— Texte à lire —
:::

« Ne voit-on pas, ici, le petit garçon être retenu dans le ventre de la gard’mère, enfermé dans sa chambre, aimé, trop aimé, sans que son père vienne le délivrer en lui insufflant la force qui lui aurait été indispensable pour s’échapper et devenir un homme. Le mot soleil est celui que l’on rencontre le plus fréquemment dans son œuvre, ce soleil qui vient dissiper l’ombre matricielle, ce soleil roi, ce soleil empereur. »
Janine Chasseguet-Smirgel, Le Corps comme miroir du monde.
« Dies ultionis. Je crois au jour de vengeance. Je crois au jour illuminé. Où le mal sera rendu pour le mal ; où les injures seront vengées ; où les ressentiments seront découverts : où les intrigues seront mises à nu ; où les outrages seront lavés. Dieu dit : « A moi la vengeance ! C’est moi qui paierai de retour ! » « Mihi vindicta ! Ego retribuam ! dicit Dominus. » »
Pascal Quignard, Le nom sur le bout de la langue.
Pour retrouver la trace de ce père perdu dans l’origine tant recherchée par Quignard et ses héros, il n’y pas mieux que les rêves pour nous informer sur le désir inavoué et ignoré du héros quignardien. Nous allons essayer d’interpréter de ce point de vue les récits de rêve de Meaume le graveur dans Terrasse à Rome. Plusieurs difficultés sont à envisager dans ce domaine :
Il s’agit donc de trouver à travers le contenu manifeste des rêves, leur “production verbalisée”, des liens avec d’autres éléments qui s’éparpillent dans le roman, afin de restituer le contenu latent de ces rêves. Nous allons, en somme, tenter de remplacer les récits de rêve de Meaume par ce qui peut s’insérer dans la chaîne de ses actions pour trouver l’origine de ses visions et repérer les signes qui se cachent derrière ces images 272 .

:::

— Enregistrements à traiter —

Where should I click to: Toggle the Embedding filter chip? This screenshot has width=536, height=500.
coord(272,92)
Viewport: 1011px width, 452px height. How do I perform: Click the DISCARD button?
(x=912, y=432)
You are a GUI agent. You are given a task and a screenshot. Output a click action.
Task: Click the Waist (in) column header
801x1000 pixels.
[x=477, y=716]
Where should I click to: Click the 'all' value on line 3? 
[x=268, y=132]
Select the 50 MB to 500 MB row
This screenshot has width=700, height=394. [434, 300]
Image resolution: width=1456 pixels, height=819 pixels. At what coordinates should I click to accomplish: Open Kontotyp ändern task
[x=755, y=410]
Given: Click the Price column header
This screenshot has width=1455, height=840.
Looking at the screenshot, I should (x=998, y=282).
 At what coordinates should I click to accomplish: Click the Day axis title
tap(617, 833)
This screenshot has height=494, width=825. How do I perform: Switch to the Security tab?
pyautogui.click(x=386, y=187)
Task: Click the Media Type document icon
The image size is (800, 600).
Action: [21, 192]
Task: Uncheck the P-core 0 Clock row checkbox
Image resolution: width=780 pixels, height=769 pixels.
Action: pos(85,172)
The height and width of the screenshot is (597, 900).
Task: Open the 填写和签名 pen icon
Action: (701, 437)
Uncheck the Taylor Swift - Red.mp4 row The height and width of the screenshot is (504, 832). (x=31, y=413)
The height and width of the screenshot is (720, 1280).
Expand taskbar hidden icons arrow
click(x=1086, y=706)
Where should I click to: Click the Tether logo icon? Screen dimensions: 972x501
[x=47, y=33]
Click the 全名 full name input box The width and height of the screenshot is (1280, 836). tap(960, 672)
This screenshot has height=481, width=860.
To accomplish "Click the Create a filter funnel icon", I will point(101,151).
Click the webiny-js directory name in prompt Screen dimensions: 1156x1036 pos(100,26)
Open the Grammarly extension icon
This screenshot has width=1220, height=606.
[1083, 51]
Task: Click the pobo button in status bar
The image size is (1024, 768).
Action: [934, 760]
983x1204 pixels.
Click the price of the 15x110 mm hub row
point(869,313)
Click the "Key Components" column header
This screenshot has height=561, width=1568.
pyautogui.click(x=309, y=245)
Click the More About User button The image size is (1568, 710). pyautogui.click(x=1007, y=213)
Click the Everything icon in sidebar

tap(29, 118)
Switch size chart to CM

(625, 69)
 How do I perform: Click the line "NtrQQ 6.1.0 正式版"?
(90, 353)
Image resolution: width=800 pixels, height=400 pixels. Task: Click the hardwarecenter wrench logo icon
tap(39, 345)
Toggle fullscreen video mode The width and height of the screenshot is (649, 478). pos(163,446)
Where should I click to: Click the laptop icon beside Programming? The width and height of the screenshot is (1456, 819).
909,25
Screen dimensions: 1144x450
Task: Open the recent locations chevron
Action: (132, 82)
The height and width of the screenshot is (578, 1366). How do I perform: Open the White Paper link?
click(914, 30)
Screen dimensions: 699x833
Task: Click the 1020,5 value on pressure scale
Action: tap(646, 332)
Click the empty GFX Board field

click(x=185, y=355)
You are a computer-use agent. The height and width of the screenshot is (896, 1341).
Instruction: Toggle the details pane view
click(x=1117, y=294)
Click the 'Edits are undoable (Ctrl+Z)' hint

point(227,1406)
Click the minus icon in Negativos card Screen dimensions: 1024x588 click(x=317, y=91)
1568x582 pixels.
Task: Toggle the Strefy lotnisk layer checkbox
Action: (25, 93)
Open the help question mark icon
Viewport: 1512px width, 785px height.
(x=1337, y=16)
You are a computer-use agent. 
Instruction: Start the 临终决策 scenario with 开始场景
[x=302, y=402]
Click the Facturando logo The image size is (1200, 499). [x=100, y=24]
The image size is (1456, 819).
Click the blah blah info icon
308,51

:::

— Exercice écrit 1 —
Répondez à ces questions sur le texte à lire :
(a) D'après la citation de Janine Chasseguet-Smirgel, quel mot rencontre-t-on le plus fréquemment dans l'œuvre ?
(b) De quel ouvrage de Pascal Quignard provient la citation qui commence par « Dies ultionis » ?
(c) Dans quel roman se trouvent les récits de rêve de Meaume le graveur ?
— Exercice écrit 2 —
Recopiez à l'identique, s'il vous plaît, le passage des enregistrements qui commence à la ligne contenant « Click the Facturando » et se termine à la fin des enregistrements, ces deux bornes comprises.

— Corrigé détaillé 1 —
(a) Le mot soleil.
(b) Le nom sur le bout de la langue.
(c) Terrasse à Rome.

— Corrigé détaillé 2 —
Click the Facturando logo The image size is (1200, 499). [x=100, y=24]
The image size is (1456, 819).
Click the blah blah info icon
308,51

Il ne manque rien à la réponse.